I'm processing whole genome BAM files. Since I'm specifically interested on chromosome 11, I have split my files and I'm working only on this chromosome. However, when I tried to run MarkDuplicates on chr11 bam files, it gave the following error:
SAM validation error: WARNING: Record 23, Read name IL21_1665:3:25:467:1485, Paired read should be marked as first of pair or second of pair.
Running it on ValidateSamFile produced hundreds of warnings with the same information. It also occurred with other Picard tools, such as FixMateInformation. At first, I thought the problem should be related to inter chromosomal pairs, where the information for one of the reads is not present on my bam file. Then, I saw this answered on Picard's FAQ page:
"If your reads have been divided into separate BAMs by chromosome, inter-chromosomal pairs will not be identified, but MarkDuplicates will not fail due to inability to find the mate pair for a read."
Right now, I'm confused and I don't know how to solve this.

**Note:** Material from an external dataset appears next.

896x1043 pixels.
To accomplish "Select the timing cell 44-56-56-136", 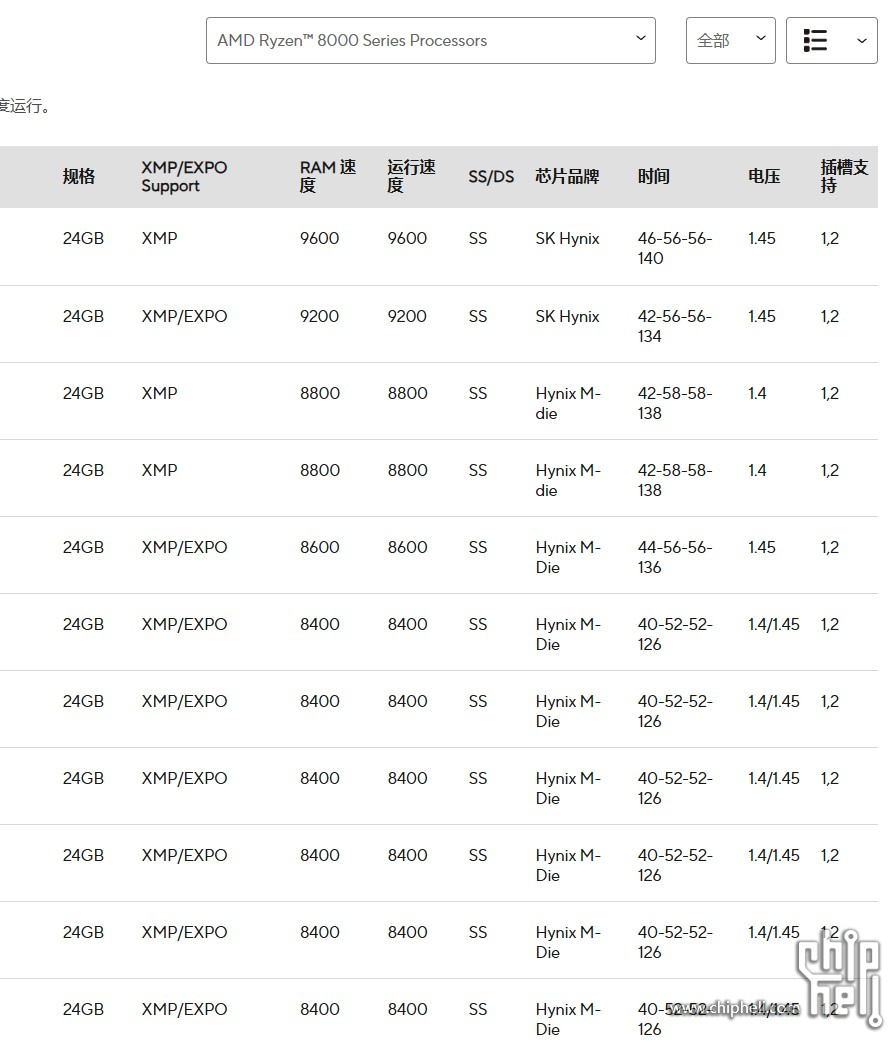I will [674, 557].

Should I run MarkDuplicates on the whole-genome file?
Thanks for your answers. I think it worked when setting VALIDATION_STRINGENCY to LENIENT. Anyway I don't understand why I'm having this problem. I'm using Bam files aligned and produced by Sanger Institute and I'm processing them on my own pipeline to call SNPs. Steps leading to Bam file production should be OK, right? But these Bams don't even pass the ValidateSamFile!
Look at a little of the orignal .sam file with your eyeballs. What flags do you see? Is your pipeline possibly changing those flags?